Hymn to Shanghai

SHANGHAI is terrible, terrible in her strange mixture of Eastern and Western vulgarity, in her superficial refinements, in her naked and unmasked worship of Mammon, in her emptiness, commonness, and bad taste. She is terrible in her denaturalized women, dehumanized coolies, devitalized newspapers, decapitalized banks, and denationalized creatures. She is terrible in her greatness as well as in her weakness, terrible in her monstrosities, perversities, and inanities, terrible in her joys and follies, and in her tears, bitterness, and degradation, terrible in her vast immutable stone edifices that rear their heads high on the Bund and in the abject huts of creatures subsisting on their discoveries from refuse cans. In fact, one might sing a hymn to the Great Terrible City in the following fashion: —

O Great and Inscrutable City! Thrice praise to thy greatness and to thy inscrutability !
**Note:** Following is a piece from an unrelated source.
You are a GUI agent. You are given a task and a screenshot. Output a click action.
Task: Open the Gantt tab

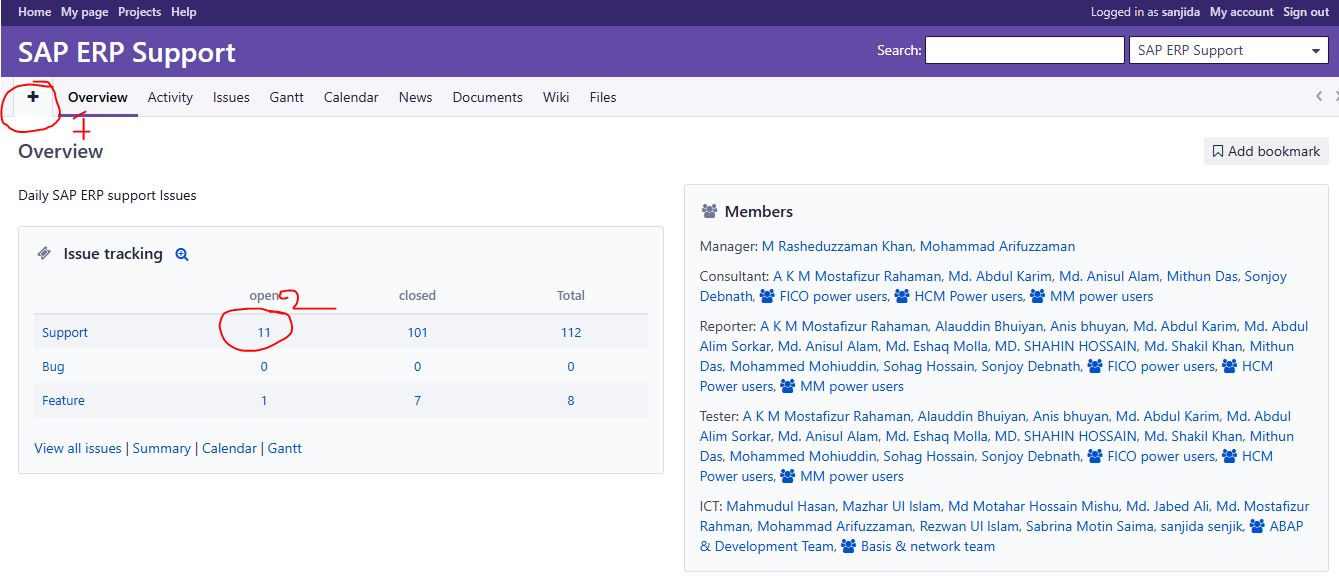click(286, 98)
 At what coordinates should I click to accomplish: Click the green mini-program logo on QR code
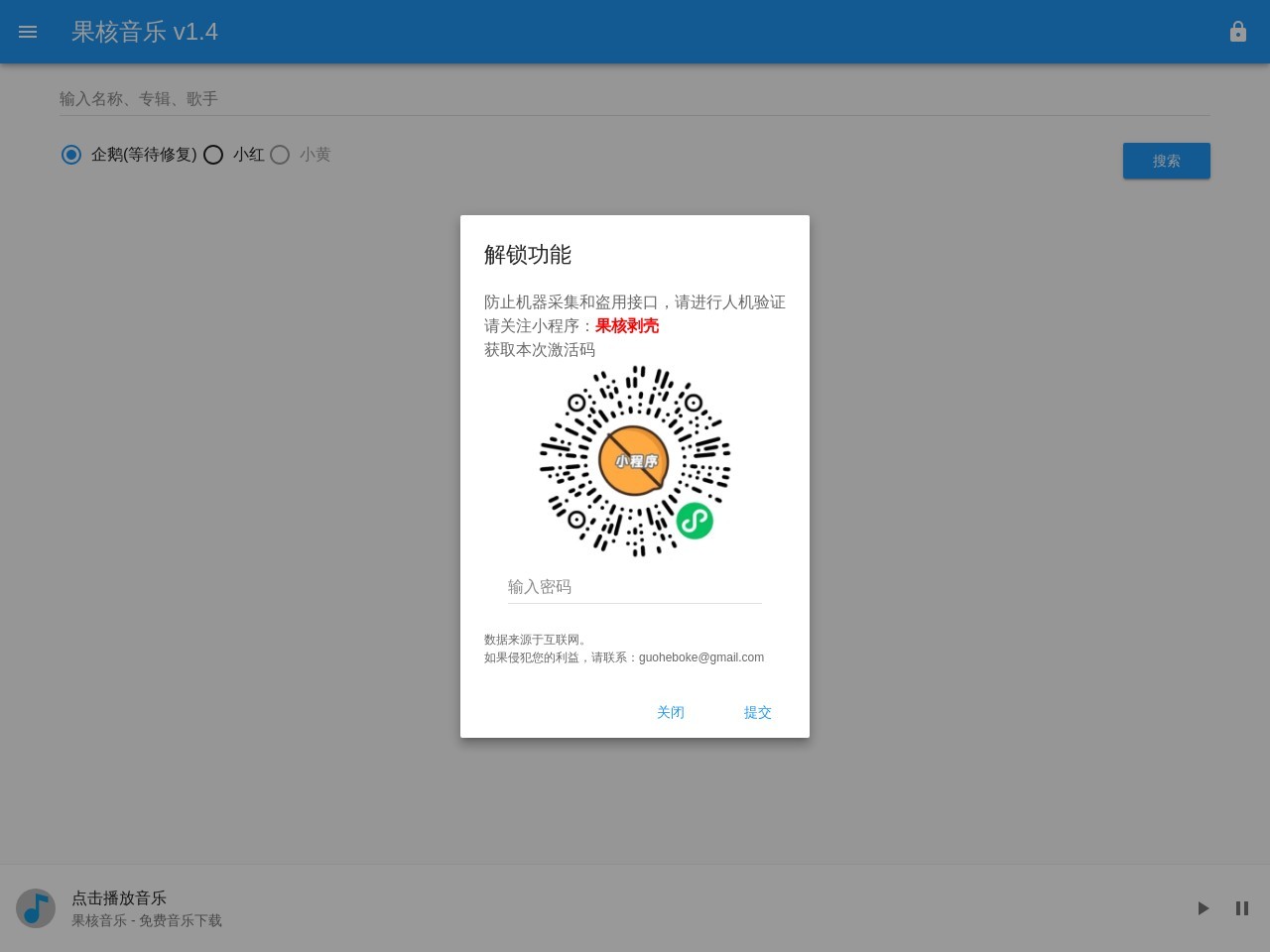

Thrice praise to the city renowned for her copper odor and her fat, oily bankers, with green-tinted skins and sticky fingers;

To the city of hugging flesh and dancing flesh, of flat-chested ladies fed on ginseng soup and doves’-nest congee, and still looking anæmic and weary of life, in spite of their ginseng soup and doves’-nest congee;

To the city of eating flesh and sleeping flesh, of ladies with bamboo-shoot feet and willow waists, rouged faces and yellow teeth, cackling ‘He! he! he!’ like monkeys from their cradles to their graves;

To the city of running flesh and kowtowing flesh, of hotel boys with shining, slippery heads and slipperier manners, who minister to the fat, oily bankers with green-tinted skins and sticky fingers and to the hugging flesh and dancing flesh with rouged cheeks and yellow teeth;

Great and inscrutable art thou!

In the still hours of the night, one conjureth up a picture of thy monstrosities; in the muddy stream of human traffic on Nanking Road, muddier than the muddy fish in muddy Whangpoo, one thinketh of thy greatness also;

One thinketh of thy successful, pien-pienbellied merchants, and forgetteth whether they are Italian, French, Russian, English, or Chinese;

One thinketh of thy masseuses, naked dancers, Carlo Garcias, and thy Foochow Road singsong houses;

Of thy retired bandits and magistrates and generals, with tortoise-shell spectacles and roof-shaped moustaches, trying to court singsong girls with their loot, and finding their love repulsed and their sexual hunger still unappeased alter months of courtship;

Of the idiotic and half-witted sons of these retired bandits and generals, who help to rid them of their ill-begotten and sin-smelling wealth;

Of thy wealthy, degenerate opium smokers who parade the streets in Packard eights, guarded by robust, well-fed, uniformed Russians;

Of thy Whangpoo, daily receiving its quota of would-be suicides, of thy dancing girls and heartbroken young men mingling with the muddy Whangpoo fish;

Of thy majestic tea balls, where vulgarity gathers to meet vulgarity and see how vulgarity dresses;

Of thy dog races, where white women in V-shaped evening dress mingle merrily and rub shoulders with yellow shop apprentices and gray dogs and pink-eyed rabbits;

Of thy nouveaux riches lost and giddy in the whirlpool of parties and rides, millionaires who order the hotel boys about like lieutenant colonels and eat their soup with their knives;

Of thy nouveaux modernes, intoxicated by a few phrases of yang-ching-pang pidgin and never letting an opportunity slip for saying ‘many thanks’ and ‘excuse me’ to you;

Of thy girl students perched astride their baggage on the rickshaws, with rolled socks and hats on which perch Robin Redbreasts and chrysanthemums of different colors;

Of thy haughty, ungentlemanly foreigners, so haughty and ungentlemanly that one knows where they belong in their own countries — men with moderate heads, but stiff boots and strong calf muscles, who also make good use of their stiff boots and strong calf muscles —

Men who give large-sized tips and complain of exorbitant prices, who feel legitimately aggrieved and insulted when people fail to understand their native language;

One thinketh and wondereth of these things and faileth to comprehend their whence or their whither.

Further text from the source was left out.